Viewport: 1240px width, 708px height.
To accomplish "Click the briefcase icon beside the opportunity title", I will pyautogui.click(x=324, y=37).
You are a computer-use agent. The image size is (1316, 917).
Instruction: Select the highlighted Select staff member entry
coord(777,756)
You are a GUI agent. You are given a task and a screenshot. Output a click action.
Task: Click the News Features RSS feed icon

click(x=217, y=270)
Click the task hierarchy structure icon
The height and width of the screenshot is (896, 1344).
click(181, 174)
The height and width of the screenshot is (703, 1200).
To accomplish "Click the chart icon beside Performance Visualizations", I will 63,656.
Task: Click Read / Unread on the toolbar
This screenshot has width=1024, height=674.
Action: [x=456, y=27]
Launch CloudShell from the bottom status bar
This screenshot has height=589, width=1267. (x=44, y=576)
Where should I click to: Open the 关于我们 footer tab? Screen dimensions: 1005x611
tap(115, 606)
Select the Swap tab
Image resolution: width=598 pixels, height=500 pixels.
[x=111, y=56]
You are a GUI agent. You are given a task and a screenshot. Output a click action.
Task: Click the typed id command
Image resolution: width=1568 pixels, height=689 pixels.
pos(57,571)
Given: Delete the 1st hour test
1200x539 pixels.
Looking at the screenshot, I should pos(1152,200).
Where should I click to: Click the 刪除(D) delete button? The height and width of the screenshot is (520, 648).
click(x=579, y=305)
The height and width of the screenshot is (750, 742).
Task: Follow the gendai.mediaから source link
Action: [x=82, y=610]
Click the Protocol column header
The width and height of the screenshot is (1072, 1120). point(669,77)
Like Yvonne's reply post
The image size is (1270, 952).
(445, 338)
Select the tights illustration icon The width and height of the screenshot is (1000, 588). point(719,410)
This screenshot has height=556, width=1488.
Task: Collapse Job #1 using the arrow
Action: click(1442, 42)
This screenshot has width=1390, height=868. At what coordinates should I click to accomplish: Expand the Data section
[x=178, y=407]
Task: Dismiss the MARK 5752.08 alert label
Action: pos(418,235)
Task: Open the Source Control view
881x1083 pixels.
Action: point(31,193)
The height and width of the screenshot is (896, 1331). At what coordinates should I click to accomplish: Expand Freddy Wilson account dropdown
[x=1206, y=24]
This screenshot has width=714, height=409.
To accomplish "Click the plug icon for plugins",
◇ ◇ ◇ ◇ ◇ ◇ ◇
About this exercise: Set down an exact copy of the entries above.

Completed exercise:
Viewport: 1240px width, 708px height.
To accomplish "Click the briefcase icon beside the opportunity title", I will pyautogui.click(x=324, y=37).
You are a computer-use agent. The image size is (1316, 917).
Instruction: Select the highlighted Select staff member entry
coord(777,756)
You are a GUI agent. You are given a task and a screenshot. Output a click action.
Task: Click the News Features RSS feed icon

click(x=217, y=270)
Click the task hierarchy structure icon
The height and width of the screenshot is (896, 1344).
click(181, 174)
The height and width of the screenshot is (703, 1200).
To accomplish "Click the chart icon beside Performance Visualizations", I will 63,656.
Task: Click Read / Unread on the toolbar
This screenshot has width=1024, height=674.
Action: [x=456, y=27]
Launch CloudShell from the bottom status bar
This screenshot has height=589, width=1267. (x=44, y=576)
Where should I click to: Open the 关于我们 footer tab? Screen dimensions: 1005x611
tap(115, 606)
Select the Swap tab
Image resolution: width=598 pixels, height=500 pixels.
[x=111, y=56]
You are a GUI agent. You are given a task and a screenshot. Output a click action.
Task: Click the typed id command
Image resolution: width=1568 pixels, height=689 pixels.
pos(57,571)
Given: Delete the 1st hour test
1200x539 pixels.
Looking at the screenshot, I should pos(1152,200).
Where should I click to: Click the 刪除(D) delete button? The height and width of the screenshot is (520, 648).
click(x=579, y=305)
The height and width of the screenshot is (750, 742).
Task: Follow the gendai.mediaから source link
Action: [x=82, y=610]
Click the Protocol column header
The width and height of the screenshot is (1072, 1120). point(669,77)
Like Yvonne's reply post
The image size is (1270, 952).
(445, 338)
Select the tights illustration icon The width and height of the screenshot is (1000, 588). point(719,410)
This screenshot has height=556, width=1488.
Task: Collapse Job #1 using the arrow
Action: click(1442, 42)
This screenshot has width=1390, height=868. At what coordinates should I click to accomplish: Expand the Data section
[x=178, y=407]
Task: Dismiss the MARK 5752.08 alert label
Action: pos(418,235)
Task: Open the Source Control view
881x1083 pixels.
Action: point(31,193)
The height and width of the screenshot is (896, 1331). At what coordinates should I click to accomplish: Expand Freddy Wilson account dropdown
[x=1206, y=24]
This screenshot has width=714, height=409.
To accomplish "Click the plug icon for plugins",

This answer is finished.